WRITTEN EXERCISE → Reproduce all of the material below word for word, keeping every line.

STORED ROWS →
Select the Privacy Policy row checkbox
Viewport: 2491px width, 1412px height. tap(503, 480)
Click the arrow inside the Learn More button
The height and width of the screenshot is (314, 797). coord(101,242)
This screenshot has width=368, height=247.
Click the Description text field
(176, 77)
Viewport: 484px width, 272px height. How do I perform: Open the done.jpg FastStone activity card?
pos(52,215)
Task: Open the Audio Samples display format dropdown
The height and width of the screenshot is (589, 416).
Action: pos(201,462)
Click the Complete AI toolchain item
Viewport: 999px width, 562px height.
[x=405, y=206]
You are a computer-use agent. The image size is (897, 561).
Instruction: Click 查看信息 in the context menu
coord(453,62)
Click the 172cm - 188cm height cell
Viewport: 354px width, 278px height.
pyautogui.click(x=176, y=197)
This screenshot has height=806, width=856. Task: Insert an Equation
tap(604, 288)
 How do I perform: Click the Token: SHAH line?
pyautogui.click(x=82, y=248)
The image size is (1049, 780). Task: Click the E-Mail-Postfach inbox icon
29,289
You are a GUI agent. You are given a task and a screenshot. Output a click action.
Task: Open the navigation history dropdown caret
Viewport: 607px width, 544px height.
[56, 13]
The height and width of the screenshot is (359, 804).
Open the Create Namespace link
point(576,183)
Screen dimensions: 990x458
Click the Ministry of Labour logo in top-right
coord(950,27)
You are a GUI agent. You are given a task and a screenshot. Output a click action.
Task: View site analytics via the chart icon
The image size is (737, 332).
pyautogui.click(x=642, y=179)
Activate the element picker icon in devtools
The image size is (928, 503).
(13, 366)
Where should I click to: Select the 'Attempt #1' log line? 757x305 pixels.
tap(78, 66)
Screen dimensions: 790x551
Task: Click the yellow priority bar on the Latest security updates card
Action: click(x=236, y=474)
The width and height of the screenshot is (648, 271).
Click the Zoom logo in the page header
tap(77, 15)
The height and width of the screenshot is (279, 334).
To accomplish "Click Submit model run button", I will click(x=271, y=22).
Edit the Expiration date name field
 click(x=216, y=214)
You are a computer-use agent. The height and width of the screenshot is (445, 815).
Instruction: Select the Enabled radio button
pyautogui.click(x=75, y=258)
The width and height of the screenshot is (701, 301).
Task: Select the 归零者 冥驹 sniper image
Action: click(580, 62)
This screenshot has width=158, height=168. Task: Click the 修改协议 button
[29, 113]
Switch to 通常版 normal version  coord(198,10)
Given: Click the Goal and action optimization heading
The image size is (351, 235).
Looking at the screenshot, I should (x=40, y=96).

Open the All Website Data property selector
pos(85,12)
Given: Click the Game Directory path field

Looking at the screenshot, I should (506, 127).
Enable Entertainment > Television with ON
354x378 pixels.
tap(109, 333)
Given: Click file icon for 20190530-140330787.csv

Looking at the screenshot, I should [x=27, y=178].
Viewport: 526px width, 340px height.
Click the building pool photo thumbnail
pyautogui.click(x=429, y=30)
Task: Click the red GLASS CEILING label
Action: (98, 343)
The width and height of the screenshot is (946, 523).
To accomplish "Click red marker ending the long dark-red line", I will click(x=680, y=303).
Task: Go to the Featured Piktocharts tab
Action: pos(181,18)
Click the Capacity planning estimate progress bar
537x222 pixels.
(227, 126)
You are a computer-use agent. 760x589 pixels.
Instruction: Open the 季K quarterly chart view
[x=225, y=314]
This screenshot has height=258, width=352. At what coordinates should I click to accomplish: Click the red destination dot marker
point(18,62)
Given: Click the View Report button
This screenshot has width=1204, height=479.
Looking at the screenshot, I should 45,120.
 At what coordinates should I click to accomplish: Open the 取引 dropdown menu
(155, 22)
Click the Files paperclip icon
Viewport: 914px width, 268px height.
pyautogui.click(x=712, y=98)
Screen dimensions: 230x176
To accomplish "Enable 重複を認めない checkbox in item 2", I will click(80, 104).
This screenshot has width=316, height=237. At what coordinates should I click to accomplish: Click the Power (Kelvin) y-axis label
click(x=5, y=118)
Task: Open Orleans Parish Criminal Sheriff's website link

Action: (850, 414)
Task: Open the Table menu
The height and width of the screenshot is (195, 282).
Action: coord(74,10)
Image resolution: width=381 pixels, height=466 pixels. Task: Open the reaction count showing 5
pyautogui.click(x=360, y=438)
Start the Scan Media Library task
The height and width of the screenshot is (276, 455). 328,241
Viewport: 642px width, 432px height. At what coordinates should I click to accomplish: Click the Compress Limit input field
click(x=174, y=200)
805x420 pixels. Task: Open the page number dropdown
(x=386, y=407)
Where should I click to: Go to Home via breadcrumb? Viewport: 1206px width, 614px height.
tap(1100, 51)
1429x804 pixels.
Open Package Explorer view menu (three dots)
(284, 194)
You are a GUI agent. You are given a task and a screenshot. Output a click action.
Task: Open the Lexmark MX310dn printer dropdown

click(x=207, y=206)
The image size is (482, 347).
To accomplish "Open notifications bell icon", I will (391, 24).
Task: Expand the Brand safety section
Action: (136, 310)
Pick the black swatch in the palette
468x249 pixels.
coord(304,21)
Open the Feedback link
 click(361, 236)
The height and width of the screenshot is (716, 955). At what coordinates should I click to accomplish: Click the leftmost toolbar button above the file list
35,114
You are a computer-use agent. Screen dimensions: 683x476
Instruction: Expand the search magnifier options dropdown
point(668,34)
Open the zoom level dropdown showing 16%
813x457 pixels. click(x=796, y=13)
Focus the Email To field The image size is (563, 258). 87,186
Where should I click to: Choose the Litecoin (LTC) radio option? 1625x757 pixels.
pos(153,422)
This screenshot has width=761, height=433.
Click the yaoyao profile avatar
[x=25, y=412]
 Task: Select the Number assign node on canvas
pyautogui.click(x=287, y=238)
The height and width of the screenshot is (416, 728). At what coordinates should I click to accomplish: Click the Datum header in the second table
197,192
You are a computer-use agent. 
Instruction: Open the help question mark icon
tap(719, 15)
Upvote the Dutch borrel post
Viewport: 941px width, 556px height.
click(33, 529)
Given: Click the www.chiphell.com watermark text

RESPONSE FOR THIS EXERCISE →
Select the Privacy Policy row checkbox
Viewport: 2491px width, 1412px height. tap(503, 480)
Click the arrow inside the Learn More button
The height and width of the screenshot is (314, 797). coord(101,242)
This screenshot has width=368, height=247.
Click the Description text field
(176, 77)
Viewport: 484px width, 272px height. How do I perform: Open the done.jpg FastStone activity card?
pos(52,215)
Task: Open the Audio Samples display format dropdown
The height and width of the screenshot is (589, 416).
Action: pos(201,462)
Click the Complete AI toolchain item
Viewport: 999px width, 562px height.
[x=405, y=206]
You are a computer-use agent. The image size is (897, 561).
Instruction: Click 查看信息 in the context menu
coord(453,62)
Click the 172cm - 188cm height cell
Viewport: 354px width, 278px height.
pyautogui.click(x=176, y=197)
This screenshot has height=806, width=856. Task: Insert an Equation
tap(604, 288)
 How do I perform: Click the Token: SHAH line?
pyautogui.click(x=82, y=248)
The image size is (1049, 780). Task: Click the E-Mail-Postfach inbox icon
29,289
You are a GUI agent. You are given a task and a screenshot. Output a click action.
Task: Open the navigation history dropdown caret
Viewport: 607px width, 544px height.
[56, 13]
The height and width of the screenshot is (359, 804).
Open the Create Namespace link
point(576,183)
Screen dimensions: 990x458
Click the Ministry of Labour logo in top-right
coord(950,27)
You are a GUI agent. You are given a task and a screenshot. Output a click action.
Task: View site analytics via the chart icon
The image size is (737, 332).
pyautogui.click(x=642, y=179)
Activate the element picker icon in devtools
The image size is (928, 503).
(13, 366)
Where should I click to: Select the 'Attempt #1' log line? 757x305 pixels.
tap(78, 66)
Screen dimensions: 790x551
Task: Click the yellow priority bar on the Latest security updates card
Action: click(x=236, y=474)
The width and height of the screenshot is (648, 271).
Click the Zoom logo in the page header
tap(77, 15)
The height and width of the screenshot is (279, 334).
To accomplish "Click Submit model run button", I will click(x=271, y=22).
Edit the Expiration date name field
 click(x=216, y=214)
You are a computer-use agent. The height and width of the screenshot is (445, 815).
Instruction: Select the Enabled radio button
pyautogui.click(x=75, y=258)
The width and height of the screenshot is (701, 301).
Task: Select the 归零者 冥驹 sniper image
Action: click(580, 62)
This screenshot has width=158, height=168. Task: Click the 修改协议 button
[29, 113]
Switch to 通常版 normal version  coord(198,10)
Given: Click the Goal and action optimization heading
The image size is (351, 235).
Looking at the screenshot, I should (x=40, y=96).

Open the All Website Data property selector
pos(85,12)
Given: Click the Game Directory path field

Looking at the screenshot, I should (506, 127).
Enable Entertainment > Television with ON
354x378 pixels.
tap(109, 333)
Given: Click file icon for 20190530-140330787.csv

Looking at the screenshot, I should [x=27, y=178].
Viewport: 526px width, 340px height.
Click the building pool photo thumbnail
pyautogui.click(x=429, y=30)
Task: Click the red GLASS CEILING label
Action: (98, 343)
The width and height of the screenshot is (946, 523).
To accomplish "Click red marker ending the long dark-red line", I will click(x=680, y=303).
Task: Go to the Featured Piktocharts tab
Action: pos(181,18)
Click the Capacity planning estimate progress bar
537x222 pixels.
(227, 126)
You are a computer-use agent. 760x589 pixels.
Instruction: Open the 季K quarterly chart view
[x=225, y=314]
This screenshot has height=258, width=352. At what coordinates should I click to accomplish: Click the red destination dot marker
point(18,62)
Given: Click the View Report button
This screenshot has width=1204, height=479.
Looking at the screenshot, I should 45,120.
 At what coordinates should I click to accomplish: Open the 取引 dropdown menu
(155, 22)
Click the Files paperclip icon
Viewport: 914px width, 268px height.
pyautogui.click(x=712, y=98)
Screen dimensions: 230x176
To accomplish "Enable 重複を認めない checkbox in item 2", I will click(80, 104).
This screenshot has width=316, height=237. At what coordinates should I click to accomplish: Click the Power (Kelvin) y-axis label
click(x=5, y=118)
Task: Open Orleans Parish Criminal Sheriff's website link

Action: (850, 414)
Task: Open the Table menu
The height and width of the screenshot is (195, 282).
Action: coord(74,10)
Image resolution: width=381 pixels, height=466 pixels. Task: Open the reaction count showing 5
pyautogui.click(x=360, y=438)
Start the Scan Media Library task
The height and width of the screenshot is (276, 455). 328,241
Viewport: 642px width, 432px height. At what coordinates should I click to accomplish: Click the Compress Limit input field
click(x=174, y=200)
805x420 pixels. Task: Open the page number dropdown
(x=386, y=407)
Where should I click to: Go to Home via breadcrumb? Viewport: 1206px width, 614px height.
tap(1100, 51)
1429x804 pixels.
Open Package Explorer view menu (three dots)
(284, 194)
You are a GUI agent. You are given a task and a screenshot. Output a click action.
Task: Open the Lexmark MX310dn printer dropdown

click(x=207, y=206)
The image size is (482, 347).
To accomplish "Open notifications bell icon", I will (391, 24).
Task: Expand the Brand safety section
Action: (136, 310)
Pick the black swatch in the palette
468x249 pixels.
coord(304,21)
Open the Feedback link
 click(361, 236)
The height and width of the screenshot is (716, 955). At what coordinates should I click to accomplish: Click the leftmost toolbar button above the file list
35,114
You are a computer-use agent. Screen dimensions: 683x476
Instruction: Expand the search magnifier options dropdown
point(668,34)
Open the zoom level dropdown showing 16%
813x457 pixels. click(x=796, y=13)
Focus the Email To field The image size is (563, 258). 87,186
Where should I click to: Choose the Litecoin (LTC) radio option? 1625x757 pixels.
pos(153,422)
This screenshot has width=761, height=433.
Click the yaoyao profile avatar
[x=25, y=412]
 Task: Select the Number assign node on canvas
pyautogui.click(x=287, y=238)
The height and width of the screenshot is (416, 728). At what coordinates should I click to accomplish: Click the Datum header in the second table
197,192
You are a computer-use agent. 
Instruction: Open the help question mark icon
tap(719, 15)
Upvote the Dutch borrel post
Viewport: 941px width, 556px height.
click(33, 529)
Given: Click the www.chiphell.com watermark text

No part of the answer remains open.